Harian Kontan, 2 May 2016
JAKARTA. Kementerian Keuangan (Kemkeu) sepertinya mulai menyiapkan berbagai instrumen investasi untuk menampung dana hasil repatriasi pengampunan pajak atau tax amnesty. Salah satunya adalah dengan Surat Berharga Negara (SBN).
Direktur Surat Utang Negara (SUN) Kemkeu Loto Srinaita Ginting mengatakan, SBN yang disiapkan khusus untuk dana repatriasi adalah yang terbit di pasar perdana. Alasannya, SBN yang terbit di pasar perdana lebih mudah dimonitor oleh pemerintah.
Meski begitu, lanjut Loto, semua instrumen yang sedang disiapkan, bisa untuk diperdagangkan ataupun tidak diperdagangkan. "Kalau yang tidak diperdagangkan, ada fasilitas untuk melakukan redemption setelah satu tahun," kata Loto, Jumat (29/4) di Jakarta.
Rencananya pemerintah dalam Rancangan Undang-undang (RUU) Pengampunan Pajak atau tax amnesty memang mengharuskan dana hasil repatriasi disimpan di dalam negeri dalam tempo lima tahun. Tetapi, untuk penempatan di SBN bisa saja hanya dalam satu tahun, dan selebihnya bisa dikonversi ke instrumen lainnya.

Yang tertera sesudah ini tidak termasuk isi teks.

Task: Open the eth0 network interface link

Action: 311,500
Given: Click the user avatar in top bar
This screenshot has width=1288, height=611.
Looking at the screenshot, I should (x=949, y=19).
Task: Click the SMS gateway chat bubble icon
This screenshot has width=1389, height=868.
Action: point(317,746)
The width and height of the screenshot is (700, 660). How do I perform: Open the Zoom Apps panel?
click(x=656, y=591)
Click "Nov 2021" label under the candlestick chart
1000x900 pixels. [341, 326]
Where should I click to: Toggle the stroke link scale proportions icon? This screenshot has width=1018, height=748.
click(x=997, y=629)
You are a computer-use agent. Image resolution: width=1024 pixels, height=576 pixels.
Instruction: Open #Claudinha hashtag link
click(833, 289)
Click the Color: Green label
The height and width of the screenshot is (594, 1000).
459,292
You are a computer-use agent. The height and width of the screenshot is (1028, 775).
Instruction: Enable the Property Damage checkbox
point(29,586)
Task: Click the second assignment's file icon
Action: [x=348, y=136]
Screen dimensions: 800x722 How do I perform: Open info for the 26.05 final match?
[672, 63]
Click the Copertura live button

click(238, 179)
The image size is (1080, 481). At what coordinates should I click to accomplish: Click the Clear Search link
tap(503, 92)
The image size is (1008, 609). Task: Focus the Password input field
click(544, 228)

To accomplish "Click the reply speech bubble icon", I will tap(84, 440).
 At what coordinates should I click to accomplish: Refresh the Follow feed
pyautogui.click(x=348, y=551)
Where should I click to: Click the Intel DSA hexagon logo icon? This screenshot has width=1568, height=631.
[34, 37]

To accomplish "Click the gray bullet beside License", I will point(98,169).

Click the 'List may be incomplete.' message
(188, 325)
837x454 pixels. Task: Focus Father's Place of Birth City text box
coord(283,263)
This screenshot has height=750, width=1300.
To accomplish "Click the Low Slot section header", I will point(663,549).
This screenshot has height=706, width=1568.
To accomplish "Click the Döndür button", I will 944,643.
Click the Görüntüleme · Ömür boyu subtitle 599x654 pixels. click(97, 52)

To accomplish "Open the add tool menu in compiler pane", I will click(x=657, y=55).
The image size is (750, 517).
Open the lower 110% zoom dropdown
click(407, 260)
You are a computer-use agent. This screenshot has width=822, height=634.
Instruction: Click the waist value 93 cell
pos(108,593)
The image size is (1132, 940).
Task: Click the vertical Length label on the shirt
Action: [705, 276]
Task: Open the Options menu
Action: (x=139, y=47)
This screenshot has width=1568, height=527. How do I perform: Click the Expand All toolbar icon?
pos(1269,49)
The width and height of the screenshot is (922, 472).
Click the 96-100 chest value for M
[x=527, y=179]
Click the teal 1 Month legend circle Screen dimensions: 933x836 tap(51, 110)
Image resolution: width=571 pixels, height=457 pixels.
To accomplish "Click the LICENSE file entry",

Instrumen investasi lainnya sangat tergantung dengan kesepakatan antara pemerintah dan pemohon tax amnesty. Namun, semua itu, menurut Loto, masih harus menunggu hasil keputusan antara pemerintah dengan DPR dalam pembahasan RUU Pengampunan Pajak.
Selain menyiapkan SBN, pemerintah juga sedang menyiapkan instrumen lainnya untuk menampung dana repatriasi tax amnesty, yaitu obligasi yang khusus membiayai infrastruktur. Obligasi itu nantinya akan diterbitkan oleh Badan Usaha Milik Negara (BUMN) yang ditunjuk.
Meskipun dikeluarkan oleh BUMN, pemerintah tetap akan memberikan penjaminan. Hal ini dilakukan supaya dana repatriasi bisa masuk ke sektor riil, dalam hal ini proyek-proyek infrastruktur.
Menurut Loto, beberapa SBN yang akan diterbitkan seperti obligasi dalam redenominasi Yen atau samurai bond. Obligasi ini bisa menjadi tawaran menarik bagi dana repatriasi. Terlebih, dana yang akan datang dari penerbitan global bond bermata uang yen diperkirakan mencapai 45 miliar yen untuk tax amnesty.
Ekonom Lembaga Ilmu Pengetahuan Indonesia (LIPI) Latif Adam mengatakan, dana repatriasi tax amnesty memang lebih baik dibawa masuk ke sektor infrastruktur. Sebab bisa mendukung kepentingan pemerintah untuk mendorong pembangunan.
Tetapi dari sisi investor, meskipun mendapatkan keuntungan dengan fasilitas pengampunan pajak, dana tersebut harus tetap menguntungkan. Dengan minimum holding period selama tiga hingga lima tahun, imbal hasil yang diberikan juga harus lebih menarik dari biasanya.